I wrote an article on July 23 withdrawing my recommendation of Power Investor software. It appeared in the previous two editions of my stock book, but will not appear in the newest one out later this year. In the article, I wrote:

"Starting a few years ago, I began receiving complaints from readers who followed my advice to buy [Power Investor]. The data set was old or incomplete. The calls to customer service weren't answered. Emails went unreturned. Finally, the organization behind Power Investor looks to be folding, because the latest is that it's no longer accepting new subscribers."

Yesterday, the president of Investors Alliance, Frank Lardino, sent me the following email:
Investors Alliance is not "folding" as you have reported incorrectly on your website. Calls to our 800 number ring in our office, and are picked up usually on the second or third ring from 9 am to 6 pm EST M-F. We have a phone number (regular & toll free), email address, and street and P.O. box addresses (in the United States) on our website for members and other people to contact us. We answer phones calls, and we return calls as well as emails and letters. Feel free to call me if you wish.
I replied with this:
I'm happy to finally hear back from you. I've tried contacting you several times by email but never received a reply.

Starting about two years ago, I began receiving an increasing volume of complaints about Investors Alliance and Power Investor. People read my book, took my advice, signed up, and then could not get current data in the program, nor any help from IA. I didn't create the impression that you're folding out of thin air. The evidence from your customers made it look that way.

It's too late for IA to get into the new edition of my book and, frankly, Power Investor no longer shines above the competition, particularly since so much of the competition is completely free.

However, I used PI for years, spoke with you in the past, respected your operation, and recommended PI in the two previous editions of my book. Therefore, I'd be more than happy to run your side of the story on my website, along with a link to your site.

I hope that you can streamline the functionality of PI so that it doesn't require data downloads, for example, and that you can create a better customer experience for subscribers. I would like to one day be able to recommend PI again.
Mr. Lardino replied with this:
We continue to service members and make improvements to the services we offer members. We provide refunds to people who are not happy with the service and we cover the vast number of companies with complete data.

Our analysis is far more powerful than free web offerings. The free offerings generally allow you to screen a few criteria at best and usually they omit screens like ROE or ROA. Screening for data going back more than a year is usually not included.

In addition, for $99 people get a monthly journal, powerful asset allocation models, a free online investing course, other member services and one of the best technical analysis programs available.

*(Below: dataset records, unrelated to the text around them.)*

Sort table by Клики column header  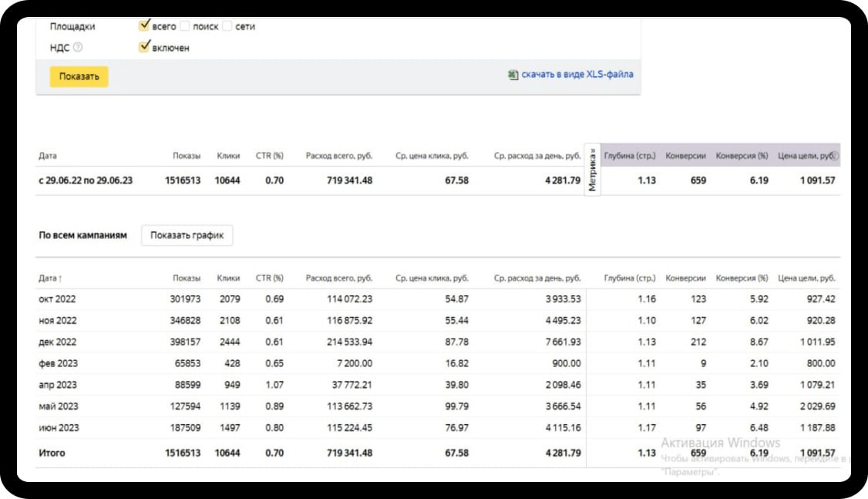tap(228, 278)
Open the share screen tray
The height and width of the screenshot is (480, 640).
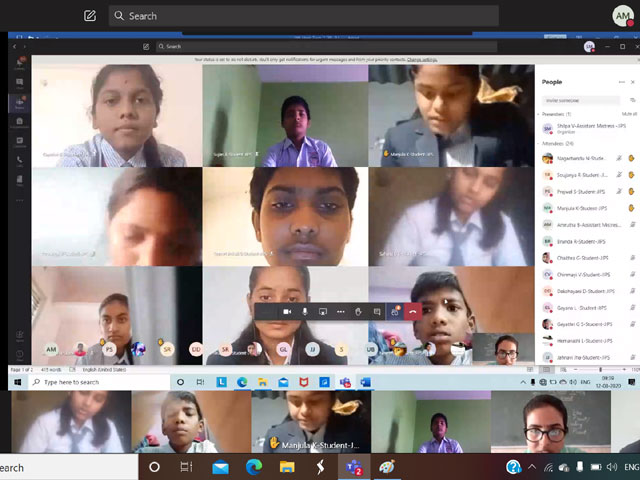(323, 312)
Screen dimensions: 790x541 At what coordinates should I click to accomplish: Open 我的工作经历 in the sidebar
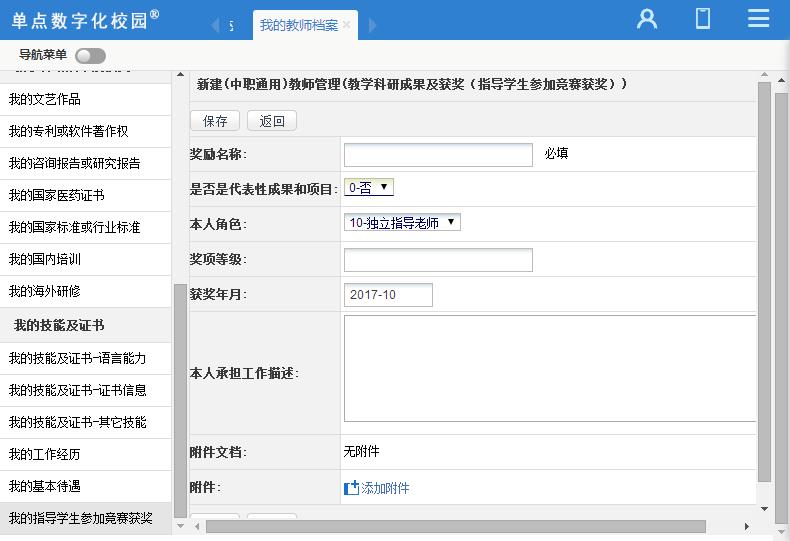[x=44, y=454]
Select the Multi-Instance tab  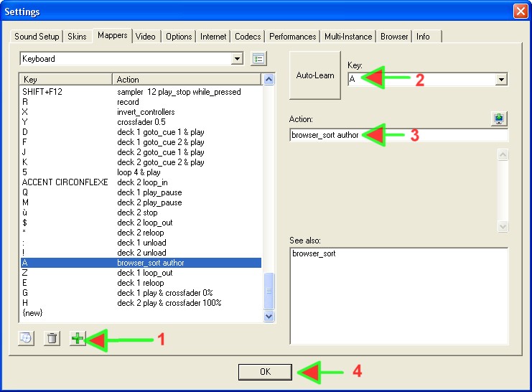coord(349,37)
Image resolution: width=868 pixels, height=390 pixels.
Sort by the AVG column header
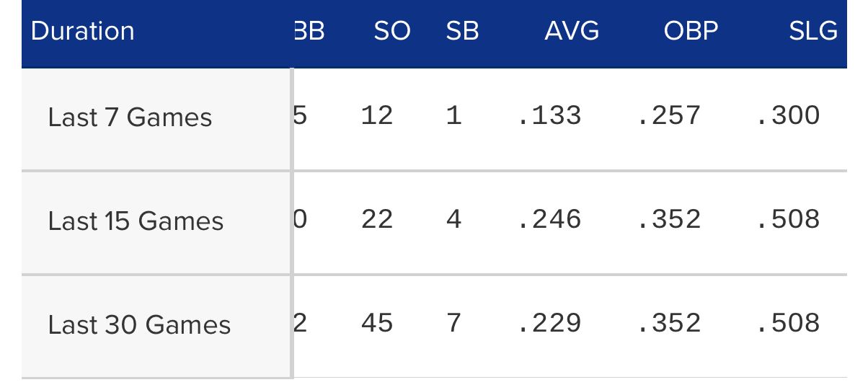coord(572,31)
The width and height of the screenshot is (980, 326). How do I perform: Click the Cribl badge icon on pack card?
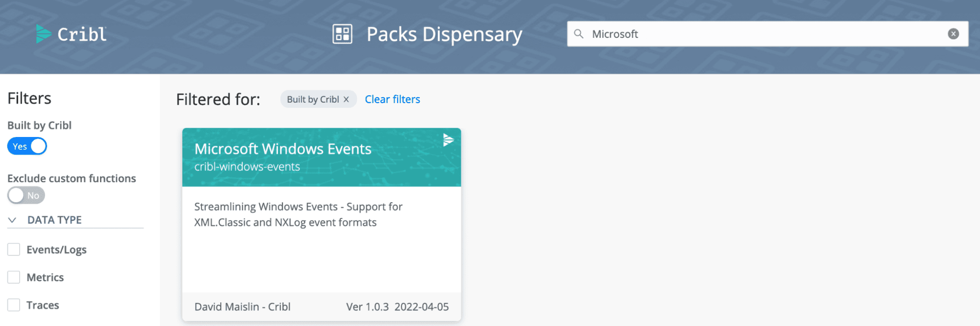(x=448, y=140)
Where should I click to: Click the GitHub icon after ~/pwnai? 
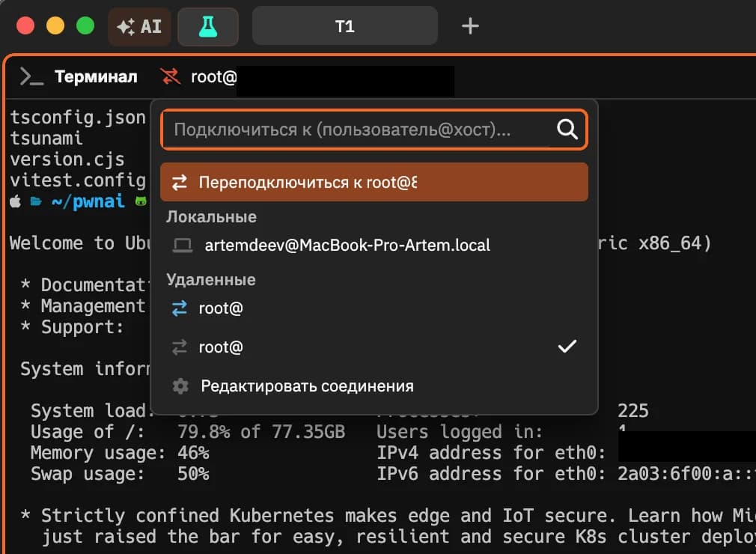point(141,201)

The methods we provide including Triple Test are outstanding and are included with the $99 membership. The dynamic asset allocation models are worth $99 by themselves. They have been proven to members in real time from 1998 to 2001 in vastly reducing equity allocations to no-load LT govt bond funds -- going to zero coupon no-load funds at the end of the bear market and back to equities in 2002. Most recently, the models have decreased their exposure to equities at the start of July. This is all part of the $99 membership.

We will be offering a web-based version with fundamental analysis and screening in the near future. As far as improving the customer experience by web enabling all of our services, we think application software is superior for charting. Web-based charts are weak, even when using newer technologies like Java with Ajax or .net with one-click. The web charting lacks suitable user control. Power Tech also offers superior technical screening and proprietary screening that is unavailable in other programs. In addition, we also offer our Sector, RS & Delta models with the premium memberships which have been used by members for the past eight years in real time with excellent results.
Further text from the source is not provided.